| WORK INSTRUCTION |
Show all lines of the entries in which the word "name" is found.

Data items:
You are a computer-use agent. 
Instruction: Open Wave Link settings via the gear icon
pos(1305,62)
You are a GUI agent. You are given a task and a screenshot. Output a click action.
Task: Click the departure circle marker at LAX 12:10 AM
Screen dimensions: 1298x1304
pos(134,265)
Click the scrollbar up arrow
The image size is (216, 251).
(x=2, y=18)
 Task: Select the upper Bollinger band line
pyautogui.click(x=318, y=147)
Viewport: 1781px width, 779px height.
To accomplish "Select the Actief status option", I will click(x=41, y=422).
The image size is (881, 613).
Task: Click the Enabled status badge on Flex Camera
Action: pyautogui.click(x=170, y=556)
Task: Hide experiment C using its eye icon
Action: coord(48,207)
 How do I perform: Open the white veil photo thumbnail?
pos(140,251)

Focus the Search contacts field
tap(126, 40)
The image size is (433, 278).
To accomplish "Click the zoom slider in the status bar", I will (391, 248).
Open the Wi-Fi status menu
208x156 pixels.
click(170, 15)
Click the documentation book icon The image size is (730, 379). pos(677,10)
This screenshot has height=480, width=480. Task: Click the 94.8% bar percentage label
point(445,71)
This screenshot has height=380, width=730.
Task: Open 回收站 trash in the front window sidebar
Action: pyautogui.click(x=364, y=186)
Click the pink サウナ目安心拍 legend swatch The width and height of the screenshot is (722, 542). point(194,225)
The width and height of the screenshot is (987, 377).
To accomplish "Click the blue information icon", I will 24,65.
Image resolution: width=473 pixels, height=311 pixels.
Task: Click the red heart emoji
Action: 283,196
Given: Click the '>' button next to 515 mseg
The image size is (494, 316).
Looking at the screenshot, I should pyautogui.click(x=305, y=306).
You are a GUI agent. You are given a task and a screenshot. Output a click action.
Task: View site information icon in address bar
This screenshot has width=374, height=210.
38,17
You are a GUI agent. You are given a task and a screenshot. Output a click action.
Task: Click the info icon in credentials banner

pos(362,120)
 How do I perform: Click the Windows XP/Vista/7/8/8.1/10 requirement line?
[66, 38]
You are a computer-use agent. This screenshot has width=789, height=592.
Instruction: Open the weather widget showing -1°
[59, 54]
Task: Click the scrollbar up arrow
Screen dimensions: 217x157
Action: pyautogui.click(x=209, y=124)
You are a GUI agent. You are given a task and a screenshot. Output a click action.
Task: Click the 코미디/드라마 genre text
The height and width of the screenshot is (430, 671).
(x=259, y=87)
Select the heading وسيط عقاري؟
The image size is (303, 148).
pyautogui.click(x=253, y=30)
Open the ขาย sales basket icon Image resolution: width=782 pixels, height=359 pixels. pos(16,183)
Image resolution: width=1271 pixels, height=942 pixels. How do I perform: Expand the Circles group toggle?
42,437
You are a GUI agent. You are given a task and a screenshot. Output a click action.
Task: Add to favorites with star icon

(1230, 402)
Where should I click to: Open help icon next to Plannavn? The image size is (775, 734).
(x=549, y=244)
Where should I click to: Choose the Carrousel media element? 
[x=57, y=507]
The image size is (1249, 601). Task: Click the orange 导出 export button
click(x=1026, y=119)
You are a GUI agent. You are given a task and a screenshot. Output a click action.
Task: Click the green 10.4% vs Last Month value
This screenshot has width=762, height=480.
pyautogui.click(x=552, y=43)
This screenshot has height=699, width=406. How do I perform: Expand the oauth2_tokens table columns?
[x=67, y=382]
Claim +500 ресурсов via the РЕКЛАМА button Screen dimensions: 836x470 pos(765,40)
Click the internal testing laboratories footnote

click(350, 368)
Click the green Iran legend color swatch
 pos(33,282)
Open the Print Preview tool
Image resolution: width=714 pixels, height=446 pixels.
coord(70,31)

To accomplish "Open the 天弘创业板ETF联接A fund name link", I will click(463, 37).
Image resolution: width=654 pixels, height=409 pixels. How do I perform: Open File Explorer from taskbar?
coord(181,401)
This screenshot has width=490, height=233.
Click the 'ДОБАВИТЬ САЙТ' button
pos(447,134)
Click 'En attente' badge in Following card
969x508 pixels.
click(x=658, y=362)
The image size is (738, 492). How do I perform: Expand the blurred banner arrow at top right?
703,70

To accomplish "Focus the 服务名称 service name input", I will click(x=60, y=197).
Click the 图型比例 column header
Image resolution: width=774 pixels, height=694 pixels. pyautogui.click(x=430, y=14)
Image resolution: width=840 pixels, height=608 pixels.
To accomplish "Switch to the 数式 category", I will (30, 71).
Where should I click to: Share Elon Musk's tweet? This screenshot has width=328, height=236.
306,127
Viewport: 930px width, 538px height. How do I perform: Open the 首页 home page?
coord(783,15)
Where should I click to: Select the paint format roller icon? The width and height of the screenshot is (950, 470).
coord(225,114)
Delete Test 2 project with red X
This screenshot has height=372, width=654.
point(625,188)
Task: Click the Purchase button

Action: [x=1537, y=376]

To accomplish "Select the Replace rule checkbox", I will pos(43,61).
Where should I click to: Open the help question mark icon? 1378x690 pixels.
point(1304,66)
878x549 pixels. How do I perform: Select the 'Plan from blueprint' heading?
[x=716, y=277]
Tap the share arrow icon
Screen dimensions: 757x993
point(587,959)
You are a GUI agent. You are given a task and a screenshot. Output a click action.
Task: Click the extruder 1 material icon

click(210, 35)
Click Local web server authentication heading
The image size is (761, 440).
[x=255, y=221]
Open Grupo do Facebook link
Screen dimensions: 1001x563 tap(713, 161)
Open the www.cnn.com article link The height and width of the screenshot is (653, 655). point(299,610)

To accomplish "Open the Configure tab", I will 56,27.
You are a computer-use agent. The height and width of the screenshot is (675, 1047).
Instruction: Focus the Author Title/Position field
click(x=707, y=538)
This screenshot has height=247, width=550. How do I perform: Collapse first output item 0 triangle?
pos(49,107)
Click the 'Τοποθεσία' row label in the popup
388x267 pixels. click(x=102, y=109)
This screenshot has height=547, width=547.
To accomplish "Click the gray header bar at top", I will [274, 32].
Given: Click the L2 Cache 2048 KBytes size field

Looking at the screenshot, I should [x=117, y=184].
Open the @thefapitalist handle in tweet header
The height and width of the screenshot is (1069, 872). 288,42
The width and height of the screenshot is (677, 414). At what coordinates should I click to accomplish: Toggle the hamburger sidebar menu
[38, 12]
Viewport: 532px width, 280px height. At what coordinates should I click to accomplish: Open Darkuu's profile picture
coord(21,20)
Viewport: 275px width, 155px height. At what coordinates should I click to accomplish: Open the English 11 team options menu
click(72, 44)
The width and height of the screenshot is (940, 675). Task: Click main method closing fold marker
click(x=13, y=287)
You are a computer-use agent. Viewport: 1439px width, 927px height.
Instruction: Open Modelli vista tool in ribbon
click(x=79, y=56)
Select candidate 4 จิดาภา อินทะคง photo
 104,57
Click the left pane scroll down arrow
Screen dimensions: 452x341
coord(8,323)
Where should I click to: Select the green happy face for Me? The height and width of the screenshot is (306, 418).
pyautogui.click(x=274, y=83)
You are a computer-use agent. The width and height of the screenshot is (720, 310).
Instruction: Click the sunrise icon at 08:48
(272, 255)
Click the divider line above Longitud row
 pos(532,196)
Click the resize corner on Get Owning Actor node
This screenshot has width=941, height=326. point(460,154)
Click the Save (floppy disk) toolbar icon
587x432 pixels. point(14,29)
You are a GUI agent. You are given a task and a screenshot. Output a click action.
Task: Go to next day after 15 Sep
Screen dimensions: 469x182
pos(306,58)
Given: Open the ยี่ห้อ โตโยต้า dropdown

| EXERCISE ANSWER |
To accomplish "Open the 天弘创业板ETF联接A fund name link", I will click(463, 37).
To accomplish "Focus the 服务名称 service name input", I will click(x=60, y=197).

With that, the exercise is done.